三蔵は新聞に顔を向けたままでコーヒーカップに手を伸ばした。ほろ苦い湯気に鼻腔をくすぐられ、ふと思い付いて側に立ったままだった八戒に声を掛ける。
「スコッチがあった筈だ。あれひと垂らし」
「ひと垂らしですね」
「おれに注文つけるか」
「いえいえ。確認です、単なる確認」
三蔵が手に持ったままだったカップに、八戒はスコッチを少し入れた。
視線を新聞に向けたまま芳香に甘美さが混じった液体をゆっくりと含み、三蔵の表情が微かにほころんだ。その数ミリの口角の動きを見て、更に八戒は微笑む。
「…なんだ?」
「何でもありませんよ。…いい香りですね」
「ああ」
三蔵に「ひと垂らし」を強調した八戒が、自分のカップには少し多めにスコッチを垂らす。
「おい…」
「だから先刻のは確認だって言ったじゃないですか。確認だって。たまにはね、香りを楽しむのもいいでしょう」
嬉しげに笑う八戒は、カップを持ったままで三蔵の後ろへ行き、髪の中に指を差し入れた。
「おい、まだオレの髪にこだわってんのか!」
心底呆れた口調の三蔵をよそに、豊かな金糸をまさぐり手触りを楽しむ。すくい取り指を滑らせると、はらはらと光が実体化したかのように落ちて行った。
「美味しいコーヒー。甘い香り。芳しいあなたの髪。楽しまない方が罪でしょう」
「オレを弄んでやがんのか。いい度胸だな。オレがたった今撃たないのは、単に両手がふさがってるからってだけだぞ」
「とっくにあなたに射抜かれてるんですけどね。心臓あたり」
「いけしゃあしゃあってコトバ、知ってるか」
「いけしゃあしゃあもヌケヌケも、どうやら環境によって鍛錬されるみたいですね」
「個人の資質だろうが」
「…ああ、香りを聞くときは、静かにね」
「ワガママ」
「あなたが言うんですか」
八戒は三蔵の髪に顔を埋めながら、楽しそうに笑った。笑いながら髪に接吻けた。
煙を避けて僅かに上体を逸らした八戒は、それでも三蔵の髪に指を挿し入れたままだった。部屋の灯りに青白く反射する紫煙が、揺らぎながら天井に溜まって行く。

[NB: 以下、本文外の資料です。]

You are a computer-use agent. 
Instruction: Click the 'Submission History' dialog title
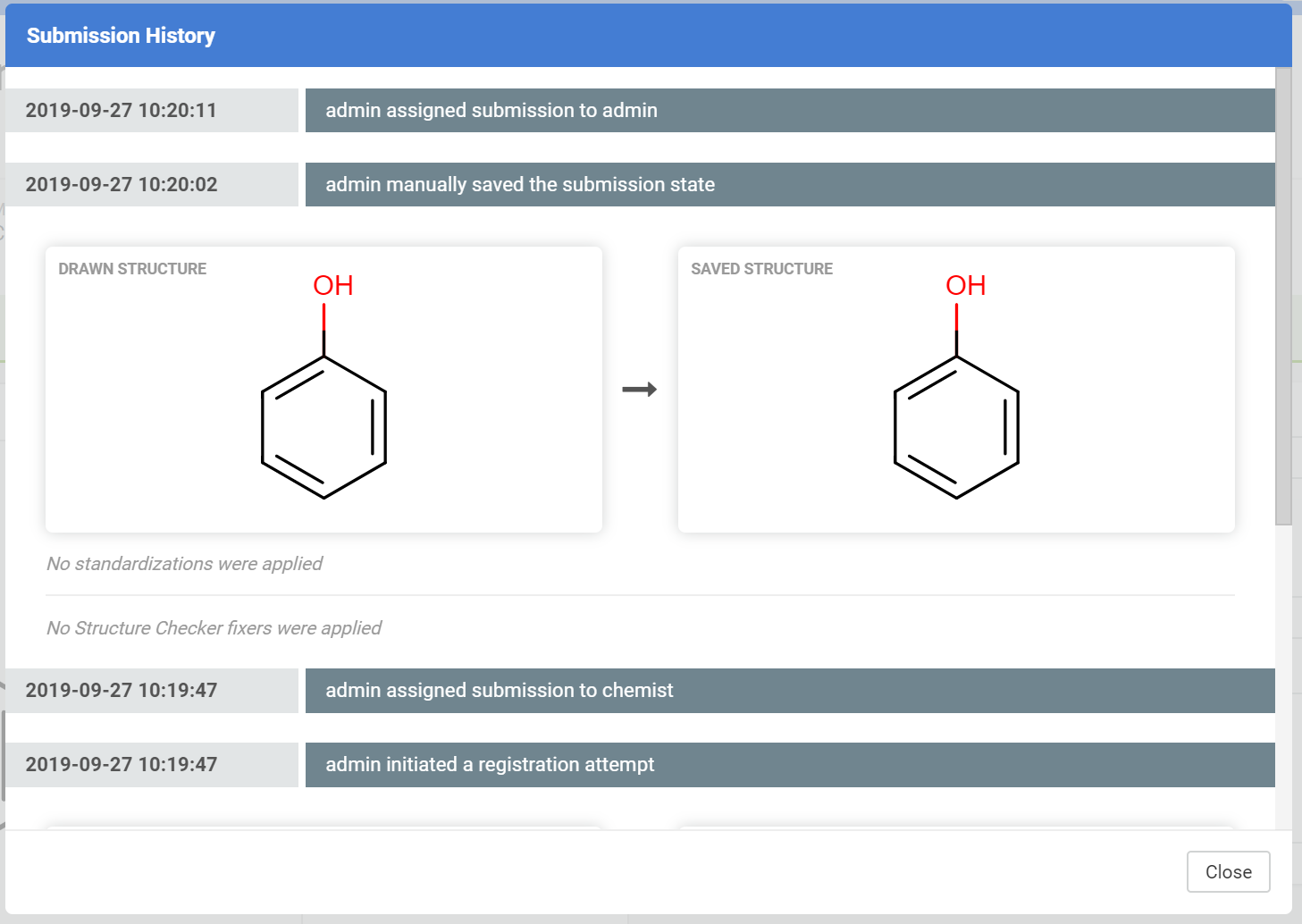(121, 36)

「本当に煙たくって…でもマルボロって甘い香りしますね。ちょっと甘ったるい感じ」
「おい。本当に起きあがるぞ」
「駄目。もうちょっとだけね。こういう風な怠惰な姿も、たまにはいいでしょう?」
「ワガママな悪趣味だ。…おい、灰皿」
「はい」
八戒が持つ灰皿に、寝そべりながら掌を上に向けて灰を落とす。
「…ああ、本当に怠惰な図。堕落した姿」
「オマエの望みだろ」
「そう。たまにはね。僕の膝の上の怠惰で甘ったるい香りをさせた三蔵。堕落した姿さえ、きれいですよ」
嬉しげな八戒の声に三蔵は鼻にしわを寄せた。八戒はそれを見て、また嬉しげに髪を掻き回す。